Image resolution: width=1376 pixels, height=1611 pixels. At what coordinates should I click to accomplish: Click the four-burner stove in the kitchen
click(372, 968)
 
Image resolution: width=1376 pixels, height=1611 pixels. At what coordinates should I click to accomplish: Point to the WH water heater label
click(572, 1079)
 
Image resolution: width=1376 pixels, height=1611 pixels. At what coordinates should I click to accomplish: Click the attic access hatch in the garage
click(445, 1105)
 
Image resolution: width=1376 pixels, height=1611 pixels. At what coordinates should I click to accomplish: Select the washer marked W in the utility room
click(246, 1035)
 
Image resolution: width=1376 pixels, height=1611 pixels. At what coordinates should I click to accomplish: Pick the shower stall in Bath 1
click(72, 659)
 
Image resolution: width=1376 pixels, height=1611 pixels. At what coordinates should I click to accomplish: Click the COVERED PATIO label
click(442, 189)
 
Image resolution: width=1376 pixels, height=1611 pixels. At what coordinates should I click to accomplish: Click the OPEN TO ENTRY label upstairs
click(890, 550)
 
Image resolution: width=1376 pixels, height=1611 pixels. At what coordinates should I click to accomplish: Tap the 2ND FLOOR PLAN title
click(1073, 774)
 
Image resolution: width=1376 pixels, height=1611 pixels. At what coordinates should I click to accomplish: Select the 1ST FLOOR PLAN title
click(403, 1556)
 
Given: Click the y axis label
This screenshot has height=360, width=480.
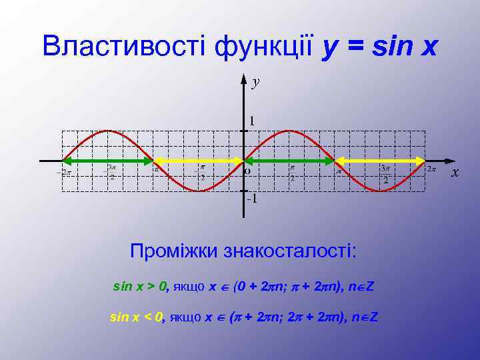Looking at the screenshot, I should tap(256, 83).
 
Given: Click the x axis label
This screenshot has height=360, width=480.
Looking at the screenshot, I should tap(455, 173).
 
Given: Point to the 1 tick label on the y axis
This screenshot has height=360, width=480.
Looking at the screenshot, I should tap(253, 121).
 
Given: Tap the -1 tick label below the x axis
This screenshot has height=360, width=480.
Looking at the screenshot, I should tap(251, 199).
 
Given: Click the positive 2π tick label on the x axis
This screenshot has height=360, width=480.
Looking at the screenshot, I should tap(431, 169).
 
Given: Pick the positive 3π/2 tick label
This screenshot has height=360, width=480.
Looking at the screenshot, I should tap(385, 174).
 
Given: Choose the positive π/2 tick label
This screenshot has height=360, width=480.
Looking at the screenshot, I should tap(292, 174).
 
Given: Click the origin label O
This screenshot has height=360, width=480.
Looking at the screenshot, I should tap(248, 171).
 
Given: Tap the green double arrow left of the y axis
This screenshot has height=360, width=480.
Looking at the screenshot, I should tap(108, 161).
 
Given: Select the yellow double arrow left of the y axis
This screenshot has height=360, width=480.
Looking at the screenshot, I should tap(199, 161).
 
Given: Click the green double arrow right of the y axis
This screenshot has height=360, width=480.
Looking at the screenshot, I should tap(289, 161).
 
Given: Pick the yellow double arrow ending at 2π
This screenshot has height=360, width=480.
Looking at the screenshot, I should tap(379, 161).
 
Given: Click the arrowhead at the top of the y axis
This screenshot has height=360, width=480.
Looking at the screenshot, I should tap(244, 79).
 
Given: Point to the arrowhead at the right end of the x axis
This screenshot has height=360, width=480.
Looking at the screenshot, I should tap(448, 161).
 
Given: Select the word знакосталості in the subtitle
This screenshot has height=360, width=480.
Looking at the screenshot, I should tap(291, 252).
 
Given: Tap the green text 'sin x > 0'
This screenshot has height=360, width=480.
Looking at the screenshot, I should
########################################
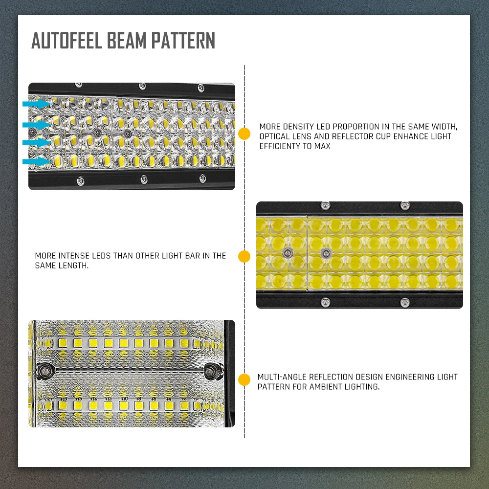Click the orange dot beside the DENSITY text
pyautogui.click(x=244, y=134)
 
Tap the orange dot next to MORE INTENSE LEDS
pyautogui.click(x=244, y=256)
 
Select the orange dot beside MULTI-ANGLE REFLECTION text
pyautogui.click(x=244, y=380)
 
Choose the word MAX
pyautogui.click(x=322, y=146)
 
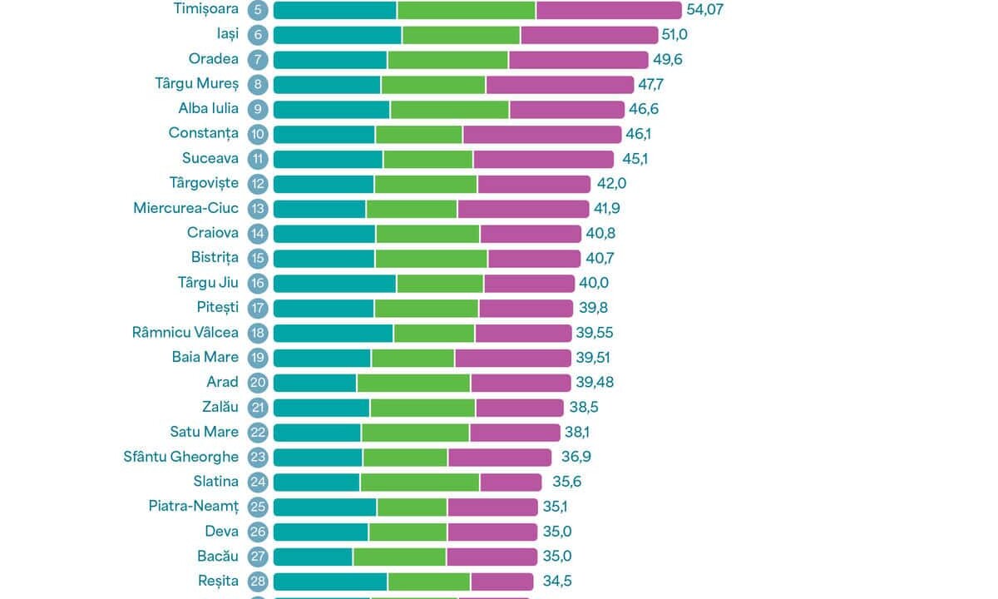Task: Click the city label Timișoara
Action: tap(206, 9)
########################################
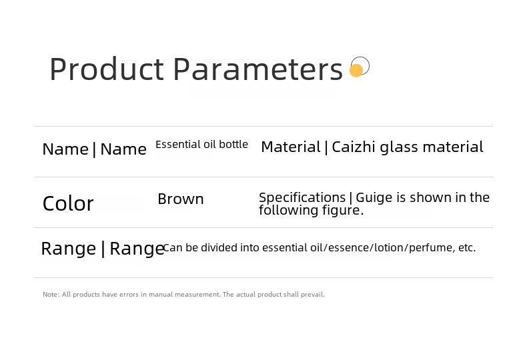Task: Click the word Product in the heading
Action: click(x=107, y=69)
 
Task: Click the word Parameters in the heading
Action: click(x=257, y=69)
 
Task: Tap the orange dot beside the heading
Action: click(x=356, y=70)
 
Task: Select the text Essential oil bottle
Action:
########################################
Exercise requirements: Retype the items from the line with "water heater label" up to and including the line with "click(246, 1035)", keeping every character the same.

Written response:
Image resolution: width=1376 pixels, height=1611 pixels. At what coordinates should I click to accomplish: Point to the WH water heater label
click(572, 1079)
 
Image resolution: width=1376 pixels, height=1611 pixels. At what coordinates should I click to accomplish: Click the attic access hatch in the garage
click(445, 1105)
 
Image resolution: width=1376 pixels, height=1611 pixels. At what coordinates should I click to accomplish: Select the washer marked W in the utility room
click(246, 1035)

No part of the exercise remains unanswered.